O governo do Uruguai também recusou o pedido que o governo do Paraguai fez pela extradição de um colega de Oviedo, o ex-ministro da Defesa paraguaio José Segovia Boltes, asilado nesse país desde março.
Oviedo e Boltes são acusados de participação no assassinato do vice-presidente Luis María Argaña, no 23 de março deste ano.
A crise causada por Oviedo provocou na sexta-feira passada a demissão do chanceler paraguaio, Miguel Abdón Saguier, por ordem do presidente desse país, Luis González Macchi. Pouco depois, Macchi convocou a Assunção suas embaixadoras em Buenos Aires e Montevidéu, como sinal de desgosto pelas atitudes da Argentina e Uruguai.
González Macchi afirmou que a recusa argentina "contribui à impunidade" de Oviedo.

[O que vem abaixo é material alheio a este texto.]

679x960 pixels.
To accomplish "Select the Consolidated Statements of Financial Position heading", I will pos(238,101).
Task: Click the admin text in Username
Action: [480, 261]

O governo argentino sustenta que apesar desses gestos agressivos, as relações com o Paraguai não serão cortadas.
O ministro do Interior da Argentina, Carlos Corach, declarou que Oviedo não será extraditado, e recordou que seu país "é um tradicional lugar de asilo político". Segundo Corach, a Argentina recebeu políticos paraguaios de todas as facções desde 1903, e também os exilados chilenos que fugiram da ditadura do general Augusto Pinochet. "Gostássemos ou não deles, concordássemos ou não com suas ideologias, os recebemos".
O chanceler argentino Guido Di Tella afirmou que seu país contribuiu para a democracia no Paraguai ausentando Oviedo desse país. Sobre o futuro da relação bilateral com o Paraguai, Di Tella somente disse: "Esse futuro é incerto e imprevisível."